A wonderful explanation of why $latex q p q^{-1}$ is rotation of $latex p$, where $latex q$ is most easily interpreted with the complex-number like structure of $latex \cos(\theta/2) + \sin(\theta/2)(a i + b j + c k)$ with $latex a i + bj +ck$ normalized (i.e., $latex a^2+b^2+c^2=1$). Note that $latex q^{-1}$ is then just $latex latex \cos(\theta/2) – \sin(\theta/2)(a i + b j + c k)$ (since $latex (a i + b j + c k)^2=-a^2 – b^2 -c^2 = -1$ just like the imaginary $latex i$ for complex number).
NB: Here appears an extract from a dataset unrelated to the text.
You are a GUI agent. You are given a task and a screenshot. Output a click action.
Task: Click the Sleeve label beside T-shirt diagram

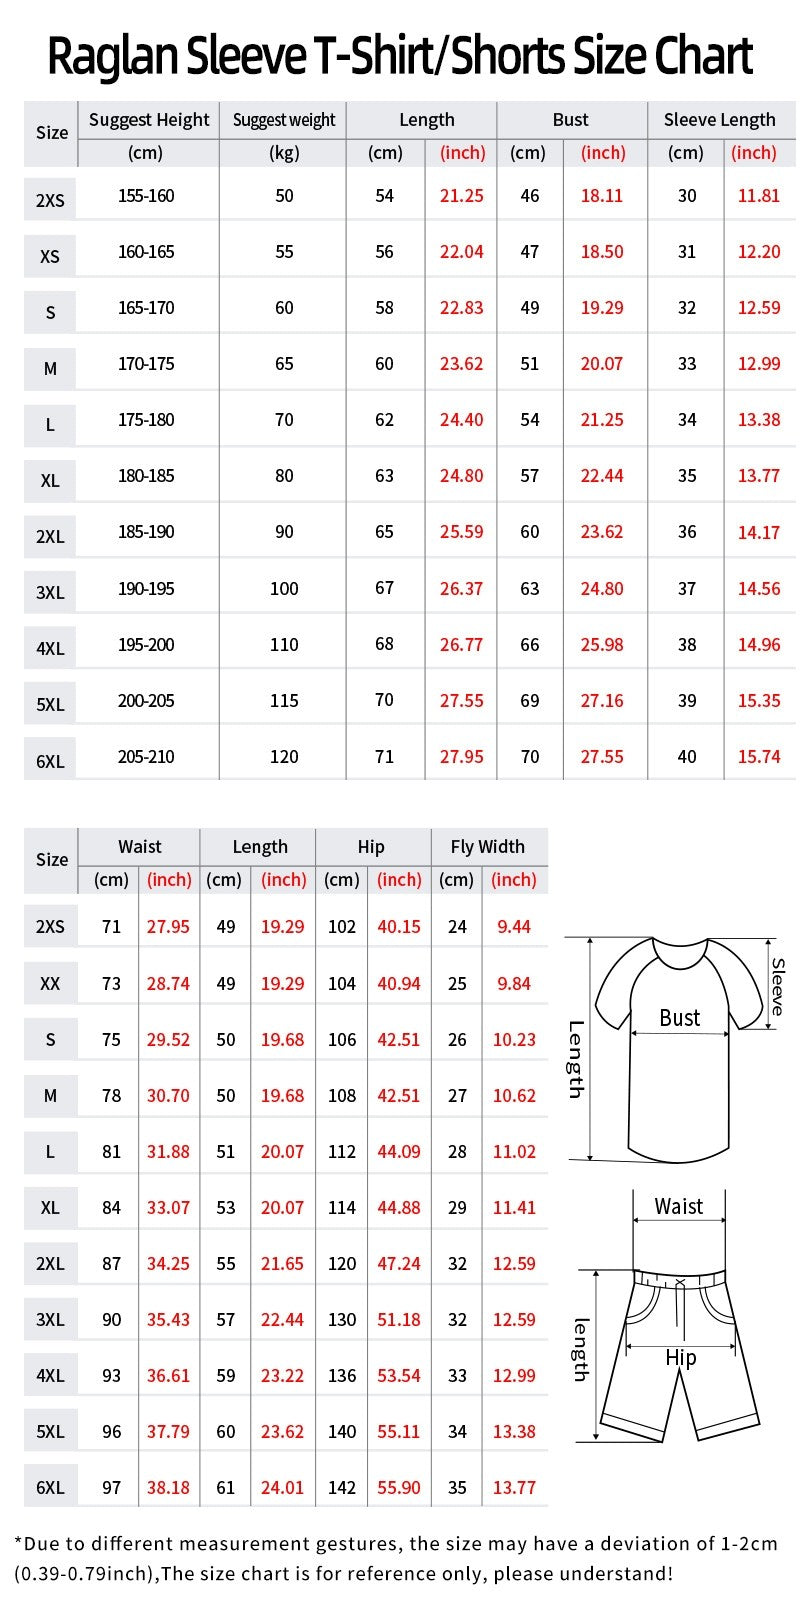(x=777, y=986)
Basically quarternion is 4D stereographic projection back to 3D space. When multiply by a quarternion $latex \cos(\alpha) + \sin(\alpha) {\bf v}$ from the left, points parallel to $latex \bf v$ will be translate along $\bf v$ and points penpendicular to $latex \bf v$ will rotate around $latex \bf v$ (following the right hand rule). Similarly, when multiplying from the right by the same quarternion, points parallel to $latex \bf v$ will be translated in the same direction, but points perpendicular to $latex \bf v$ will be rotated in the opposite direction (following left hand rule). So if we multiple $latex q$ and $latex q^{-1}$ from both left and right hand sides, the translation effect will be exactly cancelled, and the the rotation will be doubled. That is why the angle in $latex q$ should be halved.